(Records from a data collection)

BEGIN

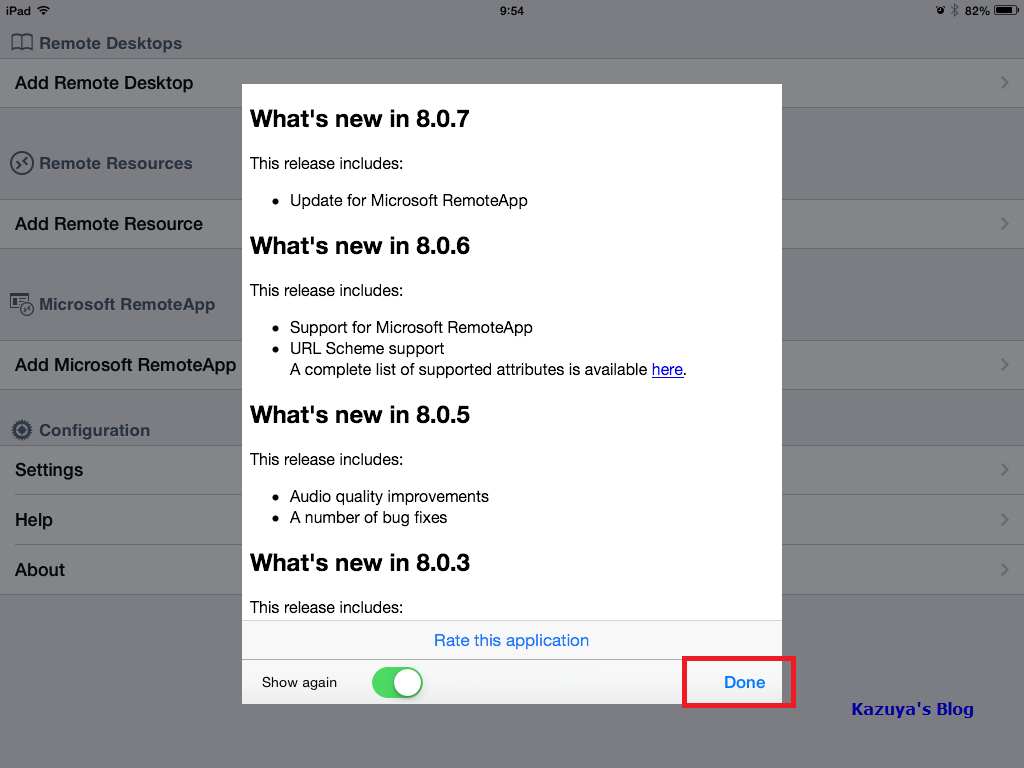Click the Configuration gear icon

pyautogui.click(x=22, y=430)
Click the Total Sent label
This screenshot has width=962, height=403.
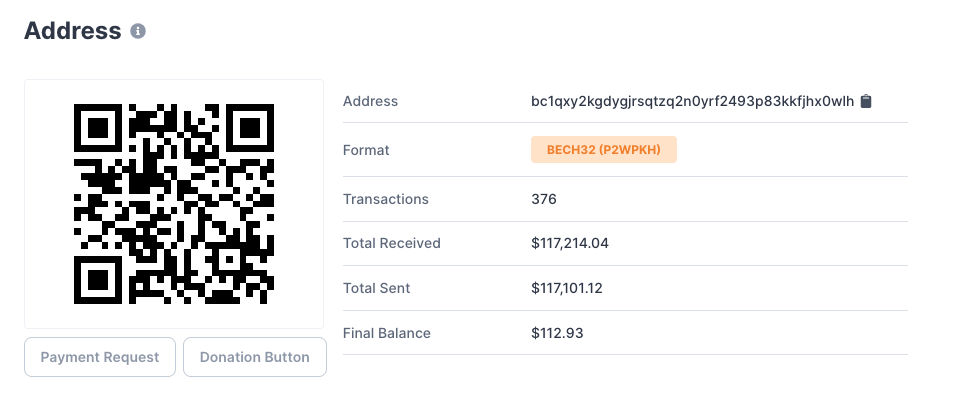(376, 288)
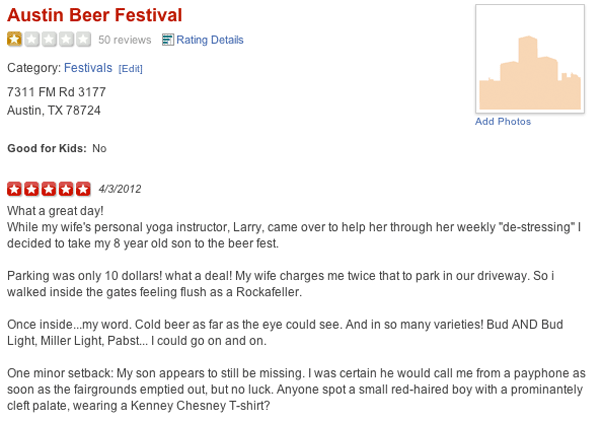Click the middle red star of the review
600x421 pixels.
click(x=49, y=189)
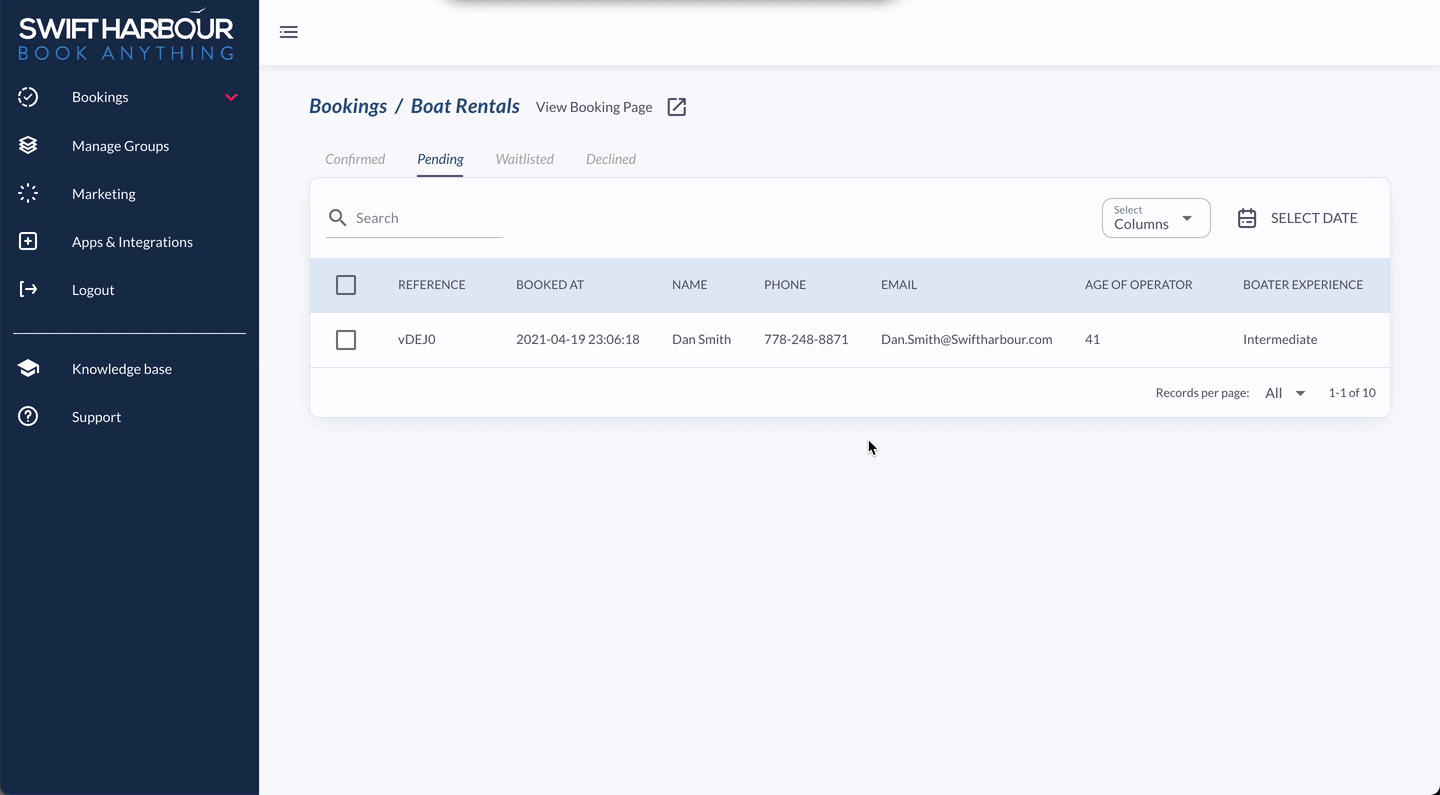Click the Marketing sparkle icon
This screenshot has height=795, width=1440.
[x=28, y=194]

END

_EXERCISE OBJECTIVE_
Only the lines from the line with "Click the Total Sent label" through the closing line of the data, both included, should be set down, exactly as written and without pictures.

_EXERCISE SOLUTION_
Click the Total Sent label
This screenshot has width=962, height=403.
(376, 288)
Click the middle red star of the review
600x421 pixels.
click(x=49, y=189)
Click the Marketing sparkle icon
This screenshot has height=795, width=1440.
[x=28, y=194]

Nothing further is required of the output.